After two thousand years of wandering, after a holocaust that laid bare once and for all that conquest is evil, that murder reprehensible, and hence the Jewish values of peace, justice, charity and harmony were seared into the gentile world (perhaps excluding the Arabs who not only assisted the Nazis but continue to be belligerent.)
It is in this paradigm of peace, justice, charity and harmony that the messiah will find a ready audience.
Redemption
So redemption is getting back to the natural state of reality whereby God’s presence will be seen, felt and experienced.
The redemption will come about – herald if you will – through a messiah, a man born of flesh and blood, and in the word of Maimonides, the only Jewish codifier based on Jewish sources of how to identify the messiah: “If a king will arise from the House of David who diligently contemplates the Torah and observes its mitzvot, as prescribed by the Written Law and the Oral Law as David, his ancestor – will compel all of Israel to walk in (the way of the Torah) – and rectify the breaches in its observance – and fight the wars of God – we may, with assurance, consider him Mashiach.
If he succeeds in the above, builds the Temple in its place, and gathers the dispersed of Israel, he is definitely the Mashiach.
He will then improve the entire world, motivating all the nations to serve God together, as Tzephaniah 3:9 states: ‘I will transform the peoples to a purer language that they all will call upon the name of God and serve Him with one purpose.”

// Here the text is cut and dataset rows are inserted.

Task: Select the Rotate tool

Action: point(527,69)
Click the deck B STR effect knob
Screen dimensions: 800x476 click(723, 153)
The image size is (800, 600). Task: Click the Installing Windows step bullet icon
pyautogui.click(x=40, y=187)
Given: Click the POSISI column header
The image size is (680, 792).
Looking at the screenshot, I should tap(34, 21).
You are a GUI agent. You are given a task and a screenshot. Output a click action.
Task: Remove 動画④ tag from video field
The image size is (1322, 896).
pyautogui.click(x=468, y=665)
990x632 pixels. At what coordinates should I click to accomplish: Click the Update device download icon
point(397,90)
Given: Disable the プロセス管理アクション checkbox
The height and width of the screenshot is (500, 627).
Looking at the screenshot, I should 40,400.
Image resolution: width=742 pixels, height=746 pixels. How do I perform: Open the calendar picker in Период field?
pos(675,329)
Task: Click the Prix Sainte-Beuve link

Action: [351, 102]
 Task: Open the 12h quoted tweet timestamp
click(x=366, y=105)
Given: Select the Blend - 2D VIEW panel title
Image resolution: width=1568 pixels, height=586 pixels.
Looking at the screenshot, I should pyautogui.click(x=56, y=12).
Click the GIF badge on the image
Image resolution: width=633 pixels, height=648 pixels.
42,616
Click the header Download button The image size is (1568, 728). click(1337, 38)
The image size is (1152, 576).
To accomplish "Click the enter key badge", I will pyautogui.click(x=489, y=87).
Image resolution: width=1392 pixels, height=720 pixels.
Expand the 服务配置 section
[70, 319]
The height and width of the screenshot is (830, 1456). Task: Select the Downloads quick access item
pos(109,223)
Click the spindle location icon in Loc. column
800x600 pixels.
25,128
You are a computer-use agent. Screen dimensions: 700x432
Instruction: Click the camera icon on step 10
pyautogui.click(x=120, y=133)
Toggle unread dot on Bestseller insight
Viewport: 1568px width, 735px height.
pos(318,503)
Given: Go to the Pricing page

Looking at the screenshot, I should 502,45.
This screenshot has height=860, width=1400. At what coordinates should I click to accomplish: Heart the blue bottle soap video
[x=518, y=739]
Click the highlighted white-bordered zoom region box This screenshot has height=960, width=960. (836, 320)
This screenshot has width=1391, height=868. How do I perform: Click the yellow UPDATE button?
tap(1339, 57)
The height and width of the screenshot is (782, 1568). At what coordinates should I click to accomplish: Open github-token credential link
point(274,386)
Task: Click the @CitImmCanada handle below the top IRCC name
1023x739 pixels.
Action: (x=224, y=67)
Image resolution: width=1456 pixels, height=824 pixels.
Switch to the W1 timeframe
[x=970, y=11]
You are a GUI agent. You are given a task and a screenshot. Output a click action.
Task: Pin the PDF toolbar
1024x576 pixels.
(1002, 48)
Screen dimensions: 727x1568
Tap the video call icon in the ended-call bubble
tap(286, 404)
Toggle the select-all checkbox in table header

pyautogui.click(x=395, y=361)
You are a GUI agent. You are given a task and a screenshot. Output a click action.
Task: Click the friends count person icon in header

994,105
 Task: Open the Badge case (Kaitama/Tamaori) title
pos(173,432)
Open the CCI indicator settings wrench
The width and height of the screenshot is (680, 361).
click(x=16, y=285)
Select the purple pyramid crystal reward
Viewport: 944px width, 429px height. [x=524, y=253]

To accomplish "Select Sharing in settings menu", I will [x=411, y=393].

In other words, the Jewish belief has always been that there are two stages, the first is when the messiah builds his credentials in the reality of today and the second is when he heralds in the redemption of tomorrow.
One of the primary differences between the two parallel redemptions, namely that from Egypt and of the soon to be messianic one, is the nature of the audience.
In other words, when the Jews were in Egypt, all they really knew was that they were Jews – culturally even religiously, they were idol worshiping Egyptians.
In contrast to this, the world today is far more defined, far more unique, far more certain, far more Jewish i.e. the values of justice, peace, charity and harmony than ever before.